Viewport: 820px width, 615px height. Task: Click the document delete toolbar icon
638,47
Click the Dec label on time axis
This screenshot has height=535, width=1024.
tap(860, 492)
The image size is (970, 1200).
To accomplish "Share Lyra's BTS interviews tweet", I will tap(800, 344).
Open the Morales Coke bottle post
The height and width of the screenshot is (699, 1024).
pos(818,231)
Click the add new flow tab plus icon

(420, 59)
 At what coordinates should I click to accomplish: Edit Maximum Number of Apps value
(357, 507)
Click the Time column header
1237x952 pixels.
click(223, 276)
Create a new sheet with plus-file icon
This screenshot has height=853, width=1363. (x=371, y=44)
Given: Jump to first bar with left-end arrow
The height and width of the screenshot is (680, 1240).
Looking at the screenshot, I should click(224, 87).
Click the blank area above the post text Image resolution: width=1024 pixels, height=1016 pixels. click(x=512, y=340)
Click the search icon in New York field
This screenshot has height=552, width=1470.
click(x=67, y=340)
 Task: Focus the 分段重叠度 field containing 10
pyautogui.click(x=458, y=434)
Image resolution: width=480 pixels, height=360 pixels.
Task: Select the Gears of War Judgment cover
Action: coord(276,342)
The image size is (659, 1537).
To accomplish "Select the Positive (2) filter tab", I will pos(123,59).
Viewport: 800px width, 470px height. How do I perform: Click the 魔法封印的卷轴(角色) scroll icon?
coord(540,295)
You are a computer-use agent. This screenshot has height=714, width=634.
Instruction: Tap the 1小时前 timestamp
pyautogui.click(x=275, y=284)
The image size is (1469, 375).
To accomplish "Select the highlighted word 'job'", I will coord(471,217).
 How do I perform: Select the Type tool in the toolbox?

━━━━━━━━━━━━━━━━

Problem statement: Check each line of the data for the word "size", then state only how many lines hold it.

Result of this exercise: 3